While planning for next year, there are so many things that I am trying to balance: scaffolding skills for my students, while hitting every part of the curriculum, while differentiating sufficiently, while using culturally/gender/etc. diverse texts, while engaging them in relevant, thought-provoking inquiries… and yet through it all, I am aware of deep dissatisfaction with my own process. The truth is, I don’t know what good teaching is. I don’t know what students of 2020 should be learning in order to be equipped to live a good, productive life—I have no idea what the world will look like in 2030. If I really thought about it, I’d probably spend all my lessons on survival and ethics in a post-apocalyptic world. Well, we are reading The Handmaid’s Tale next year.
That's a lot to get right...

I know, sometimes, when there’s been a good learning moment. When the classroom is humming with students’ ideas and every corner is somehow generating a different form of creativity, or the students are pushing and pulling at some question that together leads them to a bigger truth. But that’s as much a product of the students as it is of anything that I do before class.

Today, when I came back to campus for the interview, it was silent with summer stillness. Most of the students have gone home; only those who cannot return have stayed. At one point, laughing with the other staff present in the teacher’s lounge, I caught sight of one of my favorite students through the door. He was fluttering there, waiting for me to notice him.
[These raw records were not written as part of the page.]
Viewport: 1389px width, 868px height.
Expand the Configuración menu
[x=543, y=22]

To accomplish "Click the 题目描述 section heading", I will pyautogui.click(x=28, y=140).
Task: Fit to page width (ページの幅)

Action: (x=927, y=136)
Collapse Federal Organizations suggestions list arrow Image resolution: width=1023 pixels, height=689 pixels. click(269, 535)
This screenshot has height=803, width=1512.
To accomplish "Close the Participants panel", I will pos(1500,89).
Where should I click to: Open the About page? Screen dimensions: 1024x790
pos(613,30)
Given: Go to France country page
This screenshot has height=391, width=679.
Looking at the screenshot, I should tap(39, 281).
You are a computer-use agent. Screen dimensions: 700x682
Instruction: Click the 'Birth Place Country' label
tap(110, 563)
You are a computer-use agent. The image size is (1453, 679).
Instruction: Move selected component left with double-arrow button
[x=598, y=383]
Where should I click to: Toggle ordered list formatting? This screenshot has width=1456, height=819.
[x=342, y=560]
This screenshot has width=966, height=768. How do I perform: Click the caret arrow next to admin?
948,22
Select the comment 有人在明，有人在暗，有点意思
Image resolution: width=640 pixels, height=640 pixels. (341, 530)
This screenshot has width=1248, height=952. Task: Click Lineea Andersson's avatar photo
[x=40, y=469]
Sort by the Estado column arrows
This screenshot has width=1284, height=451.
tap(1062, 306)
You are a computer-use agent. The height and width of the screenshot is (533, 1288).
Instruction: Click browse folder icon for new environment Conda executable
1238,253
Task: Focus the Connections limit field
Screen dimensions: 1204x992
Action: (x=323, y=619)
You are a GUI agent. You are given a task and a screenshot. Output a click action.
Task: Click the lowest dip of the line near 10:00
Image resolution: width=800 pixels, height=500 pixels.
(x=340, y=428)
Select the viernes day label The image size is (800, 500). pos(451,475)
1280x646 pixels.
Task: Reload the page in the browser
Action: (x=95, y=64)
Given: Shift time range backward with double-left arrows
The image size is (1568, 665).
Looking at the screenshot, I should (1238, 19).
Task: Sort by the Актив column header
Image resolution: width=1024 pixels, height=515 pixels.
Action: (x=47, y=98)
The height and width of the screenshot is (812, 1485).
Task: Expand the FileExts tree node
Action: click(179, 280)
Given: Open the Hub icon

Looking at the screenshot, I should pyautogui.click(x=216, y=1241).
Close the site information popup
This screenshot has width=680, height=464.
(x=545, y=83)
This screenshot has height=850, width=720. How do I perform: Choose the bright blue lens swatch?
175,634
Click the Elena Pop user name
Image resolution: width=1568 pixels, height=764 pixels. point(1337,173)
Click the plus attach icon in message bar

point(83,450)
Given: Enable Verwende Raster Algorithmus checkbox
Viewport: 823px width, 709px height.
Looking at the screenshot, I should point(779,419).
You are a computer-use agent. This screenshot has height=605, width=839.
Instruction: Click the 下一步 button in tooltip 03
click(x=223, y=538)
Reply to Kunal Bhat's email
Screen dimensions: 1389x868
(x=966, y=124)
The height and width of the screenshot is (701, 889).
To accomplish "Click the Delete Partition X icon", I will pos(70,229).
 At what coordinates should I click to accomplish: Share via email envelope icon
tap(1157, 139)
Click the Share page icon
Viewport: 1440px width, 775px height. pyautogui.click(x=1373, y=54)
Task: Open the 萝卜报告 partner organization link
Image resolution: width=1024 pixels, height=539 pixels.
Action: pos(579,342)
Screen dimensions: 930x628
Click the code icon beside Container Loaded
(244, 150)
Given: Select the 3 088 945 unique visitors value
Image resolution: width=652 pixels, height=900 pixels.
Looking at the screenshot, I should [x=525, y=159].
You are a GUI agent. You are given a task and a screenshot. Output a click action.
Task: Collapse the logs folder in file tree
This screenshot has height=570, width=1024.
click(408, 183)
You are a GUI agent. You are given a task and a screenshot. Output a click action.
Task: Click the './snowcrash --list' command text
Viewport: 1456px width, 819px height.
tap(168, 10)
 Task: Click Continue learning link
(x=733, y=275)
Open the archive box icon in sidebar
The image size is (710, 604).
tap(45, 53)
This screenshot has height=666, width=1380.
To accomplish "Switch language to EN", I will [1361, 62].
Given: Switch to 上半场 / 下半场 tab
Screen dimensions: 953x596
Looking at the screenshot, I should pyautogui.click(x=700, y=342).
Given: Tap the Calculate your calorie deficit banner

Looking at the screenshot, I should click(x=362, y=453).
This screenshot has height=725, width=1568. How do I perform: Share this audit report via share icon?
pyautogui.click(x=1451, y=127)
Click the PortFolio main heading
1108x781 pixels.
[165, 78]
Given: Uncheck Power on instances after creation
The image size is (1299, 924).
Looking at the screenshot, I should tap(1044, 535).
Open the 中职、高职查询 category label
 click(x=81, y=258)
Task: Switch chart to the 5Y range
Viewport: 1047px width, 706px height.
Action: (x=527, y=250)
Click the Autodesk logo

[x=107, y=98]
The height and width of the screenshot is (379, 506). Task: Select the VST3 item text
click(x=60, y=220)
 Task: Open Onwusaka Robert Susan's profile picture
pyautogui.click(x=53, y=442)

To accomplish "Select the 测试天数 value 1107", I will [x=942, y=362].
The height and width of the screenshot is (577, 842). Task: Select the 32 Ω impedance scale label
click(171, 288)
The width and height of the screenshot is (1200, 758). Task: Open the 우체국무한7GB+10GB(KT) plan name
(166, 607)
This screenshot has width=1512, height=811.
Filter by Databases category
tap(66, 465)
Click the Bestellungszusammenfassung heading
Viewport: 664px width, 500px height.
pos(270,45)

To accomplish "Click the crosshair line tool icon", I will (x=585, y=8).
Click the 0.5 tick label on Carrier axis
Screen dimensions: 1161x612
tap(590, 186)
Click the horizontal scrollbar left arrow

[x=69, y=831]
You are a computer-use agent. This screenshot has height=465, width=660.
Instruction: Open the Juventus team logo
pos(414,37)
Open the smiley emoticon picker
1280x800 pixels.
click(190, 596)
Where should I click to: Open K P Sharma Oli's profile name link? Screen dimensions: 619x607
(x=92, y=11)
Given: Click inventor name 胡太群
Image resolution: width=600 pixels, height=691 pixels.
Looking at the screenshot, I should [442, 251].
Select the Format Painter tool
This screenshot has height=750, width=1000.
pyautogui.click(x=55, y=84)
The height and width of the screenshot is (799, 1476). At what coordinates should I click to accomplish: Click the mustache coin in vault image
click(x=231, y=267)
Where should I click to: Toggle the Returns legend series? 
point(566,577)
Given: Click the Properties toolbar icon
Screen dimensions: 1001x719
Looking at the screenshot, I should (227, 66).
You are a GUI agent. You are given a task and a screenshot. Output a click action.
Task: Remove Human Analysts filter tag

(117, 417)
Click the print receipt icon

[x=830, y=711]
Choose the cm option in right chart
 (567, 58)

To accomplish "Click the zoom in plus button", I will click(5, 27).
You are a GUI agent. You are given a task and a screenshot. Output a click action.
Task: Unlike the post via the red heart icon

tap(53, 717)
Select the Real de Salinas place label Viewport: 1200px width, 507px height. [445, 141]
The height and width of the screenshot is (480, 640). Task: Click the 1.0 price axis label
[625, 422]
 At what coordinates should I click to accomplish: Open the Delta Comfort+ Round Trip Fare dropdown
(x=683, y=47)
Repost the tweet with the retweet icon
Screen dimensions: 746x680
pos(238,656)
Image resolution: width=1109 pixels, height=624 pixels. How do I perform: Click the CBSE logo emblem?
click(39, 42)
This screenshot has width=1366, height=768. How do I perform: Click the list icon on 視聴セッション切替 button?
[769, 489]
“Ah! Let’s go talk,” I approached him. He’s a writer, so there are any number of things we need to catch up on each time we see each other.

“I came down from studying upstairs. I heard your smile and knew it was you.”

“You heard my smile?”

“Yes, I heard your smile.”

I didn’t correct his English. It was too exquisite and unexpected. I folded away the loops of laughter that I knew he meant, and thought instead that he could hear my smile, and that his homing pigeon instinct to find me so we could discuss Tuesdays with Morrie and the afterlife and how to zero in on meaning in an essay is probably good learning. I don’t know what good teaching is, but as long as there are students like him (and there are, oodles and caboodles), I won’t fall too far below the mean—some students demand that their teachers live up to them.

Saturday, June 15, 2019

The Four Students


At the end of the school year, report cards are sent out, eliciting varying responses in students. Some have worked hard and achieved superb results; others coasted and failed. It’s on neither of these that I lavish my attention. It’s with those who worked hard and emerged disappointed that I am most concerned. They are the ones in need of encouragement, in need of direction, in need (in short) of teaching. But their needs surface in different ways, usually in my inbox, after reports have been sent out. They can be broken down into four kinds of students, with four responses.

The first student, the wise one, sends an email stating that they are disappointed in themselves. They tried hard, and yet didn’t meet their expectations. What can they do to improve? Can they send practice essays over the summer for feedback? What kind of study schedule should they build?

I write these students back my most supportive responses. We can do it, I write (we are in this together), it is a process, and I map it out for them in meticulous detail. You’ve worked hard, and already come so far—I can see what you can’t, and it’s your trajectory to success. I write these emails carefully, because more than anything, I want them to believe in my belief in them—and then to transcend it, no longer need it, sustained in their own belief in themselves.

The second student, the unethical student, sends an email much like the first. They tried hard, and didn’t meet their expectations. What can they do to improve? Is there a chance I might rethink their grade?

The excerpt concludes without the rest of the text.